MATERIAL PROVIDED>
--

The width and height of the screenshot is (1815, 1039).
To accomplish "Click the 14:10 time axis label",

--

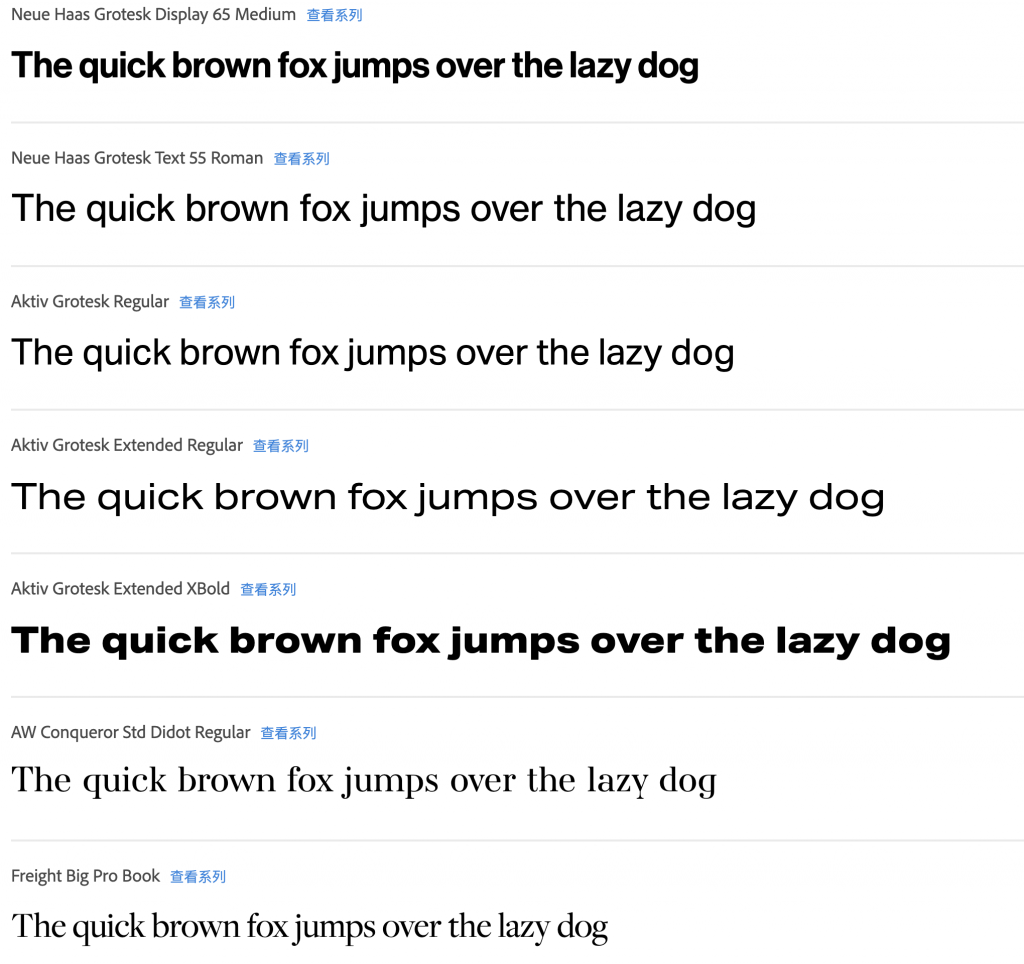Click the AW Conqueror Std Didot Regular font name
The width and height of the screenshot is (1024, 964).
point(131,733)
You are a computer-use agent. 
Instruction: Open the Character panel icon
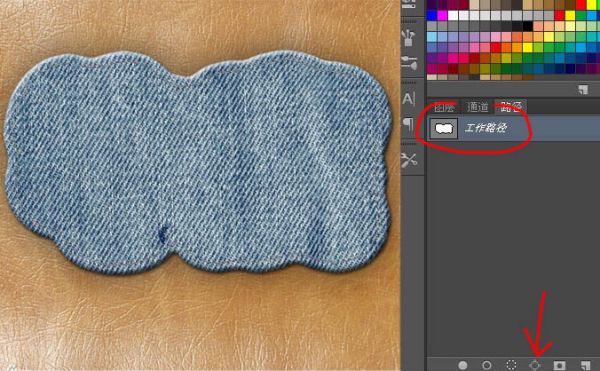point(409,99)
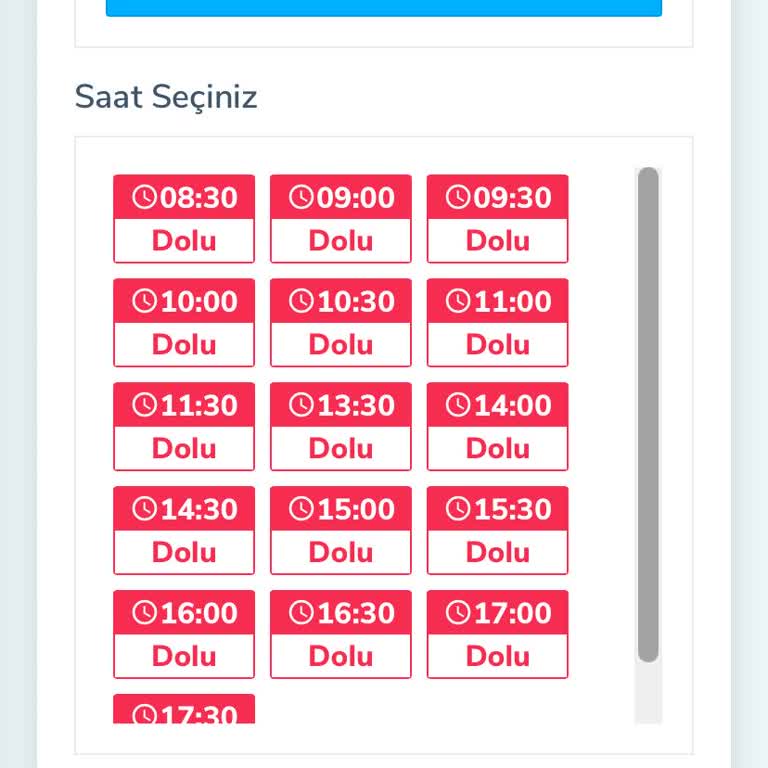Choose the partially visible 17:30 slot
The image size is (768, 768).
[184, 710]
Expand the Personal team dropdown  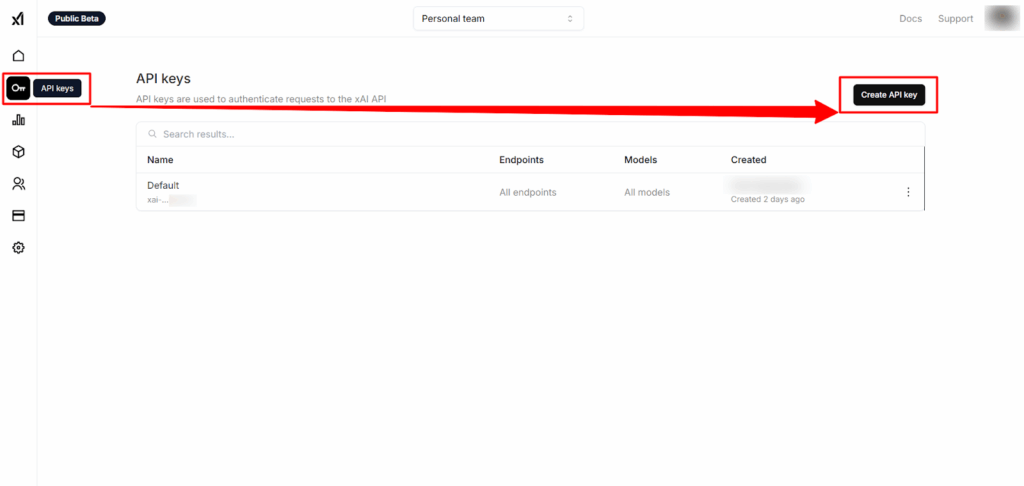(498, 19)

--

TASK BRIEF> Give back precisely the lines above that start at the line containing "The width and height of the screenshot is (1815, 1039)." and end at the line containing "the 14:10 time", inclusive. No other lines belong in the output.

SOLUTION FOR THIS EXERCISE>
The width and height of the screenshot is (1815, 1039).
To accomplish "Click the 14:10 time axis label",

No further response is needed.